I'm not a sex tourist with boys says poet

Kyran O'Brien/Evening Herald
Cathal O Searcaigh says "anybody I have had relations with, it has been honourable, it has been a loving, affectionate, comradely relationship".
This is our exclusive picture taken just moments before disgraced poet Cathal O Searcaigh bizarrely claimed, "I had hardly any sex with anybody of 16".
The once reputable poet's name was tarnished last year following the Fairytale of Kathmandu, a controversial documentary by Donegal film-maker Neasa Ni Chianain, which portrayed his relationship with Nepalese teenage boys as sexually exploitative.
In a revealing interview, O Searcaigh initially denied that he had slept with teenagers of 16, insisting that all his conquests were "above the age of consent and I slept with very very few".
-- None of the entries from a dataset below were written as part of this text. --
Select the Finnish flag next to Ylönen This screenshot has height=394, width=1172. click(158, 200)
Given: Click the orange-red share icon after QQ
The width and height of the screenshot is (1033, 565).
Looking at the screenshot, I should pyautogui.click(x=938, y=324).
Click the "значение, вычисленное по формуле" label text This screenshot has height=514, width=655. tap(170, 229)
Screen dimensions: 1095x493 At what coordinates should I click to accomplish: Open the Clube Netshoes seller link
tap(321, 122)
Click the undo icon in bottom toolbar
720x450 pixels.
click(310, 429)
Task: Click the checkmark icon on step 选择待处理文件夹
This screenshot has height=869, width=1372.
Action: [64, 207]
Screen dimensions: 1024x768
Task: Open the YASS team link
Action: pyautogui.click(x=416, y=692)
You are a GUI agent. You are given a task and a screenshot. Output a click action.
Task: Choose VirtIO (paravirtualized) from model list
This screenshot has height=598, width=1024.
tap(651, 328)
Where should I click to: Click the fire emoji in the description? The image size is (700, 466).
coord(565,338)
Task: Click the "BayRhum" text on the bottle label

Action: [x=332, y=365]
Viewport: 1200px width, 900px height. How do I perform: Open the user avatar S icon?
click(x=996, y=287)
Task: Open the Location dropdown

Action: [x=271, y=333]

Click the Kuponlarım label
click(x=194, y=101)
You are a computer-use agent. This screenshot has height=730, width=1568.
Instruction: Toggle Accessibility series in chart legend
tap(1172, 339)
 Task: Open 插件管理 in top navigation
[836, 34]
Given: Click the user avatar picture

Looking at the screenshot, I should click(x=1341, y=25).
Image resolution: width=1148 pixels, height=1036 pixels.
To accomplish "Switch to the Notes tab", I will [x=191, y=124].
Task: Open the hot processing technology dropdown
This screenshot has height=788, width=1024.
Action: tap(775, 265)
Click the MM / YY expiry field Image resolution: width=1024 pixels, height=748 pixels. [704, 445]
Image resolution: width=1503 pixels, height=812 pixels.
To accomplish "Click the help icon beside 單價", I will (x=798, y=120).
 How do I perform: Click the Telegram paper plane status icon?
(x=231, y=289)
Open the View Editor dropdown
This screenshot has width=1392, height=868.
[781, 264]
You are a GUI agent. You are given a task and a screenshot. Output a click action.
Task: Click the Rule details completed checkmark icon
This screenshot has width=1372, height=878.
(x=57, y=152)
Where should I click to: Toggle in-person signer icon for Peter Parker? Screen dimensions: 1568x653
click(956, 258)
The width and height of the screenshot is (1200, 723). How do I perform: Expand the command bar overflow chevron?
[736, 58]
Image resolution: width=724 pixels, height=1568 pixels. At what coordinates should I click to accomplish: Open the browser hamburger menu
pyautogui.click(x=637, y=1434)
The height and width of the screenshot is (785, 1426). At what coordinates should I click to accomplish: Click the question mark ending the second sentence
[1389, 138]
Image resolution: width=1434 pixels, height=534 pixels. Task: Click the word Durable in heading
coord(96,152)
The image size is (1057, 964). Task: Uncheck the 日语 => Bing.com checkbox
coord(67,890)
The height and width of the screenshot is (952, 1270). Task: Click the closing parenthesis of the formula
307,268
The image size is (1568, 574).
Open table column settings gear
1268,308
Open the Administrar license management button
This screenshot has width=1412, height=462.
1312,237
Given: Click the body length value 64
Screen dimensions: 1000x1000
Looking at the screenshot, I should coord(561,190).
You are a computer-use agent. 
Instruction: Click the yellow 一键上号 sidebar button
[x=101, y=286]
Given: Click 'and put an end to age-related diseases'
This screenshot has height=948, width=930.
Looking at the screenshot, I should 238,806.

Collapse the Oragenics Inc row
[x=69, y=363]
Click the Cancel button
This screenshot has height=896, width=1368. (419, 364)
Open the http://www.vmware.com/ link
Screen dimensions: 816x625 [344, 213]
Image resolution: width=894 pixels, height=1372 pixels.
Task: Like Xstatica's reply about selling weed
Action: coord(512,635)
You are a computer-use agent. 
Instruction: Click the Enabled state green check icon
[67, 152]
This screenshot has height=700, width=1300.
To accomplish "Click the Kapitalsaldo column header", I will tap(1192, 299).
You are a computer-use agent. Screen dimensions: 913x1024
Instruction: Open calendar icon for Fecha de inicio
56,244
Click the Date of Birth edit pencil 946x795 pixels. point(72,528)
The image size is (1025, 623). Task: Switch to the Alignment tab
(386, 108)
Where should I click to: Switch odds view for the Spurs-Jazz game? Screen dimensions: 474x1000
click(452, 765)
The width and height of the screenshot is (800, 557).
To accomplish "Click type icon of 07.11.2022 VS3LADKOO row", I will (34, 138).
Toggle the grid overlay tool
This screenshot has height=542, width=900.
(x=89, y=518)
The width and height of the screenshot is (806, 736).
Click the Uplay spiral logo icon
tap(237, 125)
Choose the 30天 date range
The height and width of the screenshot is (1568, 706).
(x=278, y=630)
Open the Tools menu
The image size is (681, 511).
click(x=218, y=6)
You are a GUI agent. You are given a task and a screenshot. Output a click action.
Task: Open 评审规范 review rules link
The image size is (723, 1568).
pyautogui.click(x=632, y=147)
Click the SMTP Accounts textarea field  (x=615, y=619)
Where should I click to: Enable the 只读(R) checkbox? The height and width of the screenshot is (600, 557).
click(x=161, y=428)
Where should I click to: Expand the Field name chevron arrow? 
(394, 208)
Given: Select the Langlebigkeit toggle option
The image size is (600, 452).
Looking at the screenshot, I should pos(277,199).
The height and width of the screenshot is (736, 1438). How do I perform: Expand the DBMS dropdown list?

However, as the exchange became more probing, O Searcaigh stumbled on his words, before blurting out: "I had hardly any sex with anybody of 16, this is the thing. I am being persecuted for things that I did not do because of the whole slant that's been put on things."
O Searcaigh continued by asserting the relationships he had with the teenagers had nothing to do with his patronage, saying, "anybody I have had relations with, it has been honourable, it has been a loving, affectionate, comradely relationship".
When questioned about the morality of having a relationship with a 16-year-old, he blamed "westernised preconceptions" and retorted with some accusations of his own, "this is all ageism that you're talking about".
He declared: "I am a gay man. Gay people have an ability, I believe firmly I have an ability to be an emotional contemporary of people who are much younger than me.
"I just love their company, the gentleness of these people."
In a further interview to be broadcast tonight on Newstalk's Culture Shock show with Fionn Davenport, O Searcaigh revealed that he intends to return to Nepal when he can afford to do so.
Gratification
"I am not a sex tourist ... I resent being called that. Sex tourism is about going to some place, it's instant gratification, it is paying for sex and then saying goodbye, I have never, ever done that.
"I have been going to Nepal for 12 years, I have sustained people over 12 years, it is not instant gratification.
"I have given of all that I have to people there and I resent this whole idea of sex tourism. Sex tourism is about that instant gratification, and I have a humane tenderness towards people, but I have been pilloried and put into this situation by a very unscrupulous film and I am trying to extricate myself from it," he insisted.
The poet went on to criticise Ni Chianain for betraying his trust and putting a "spin on it".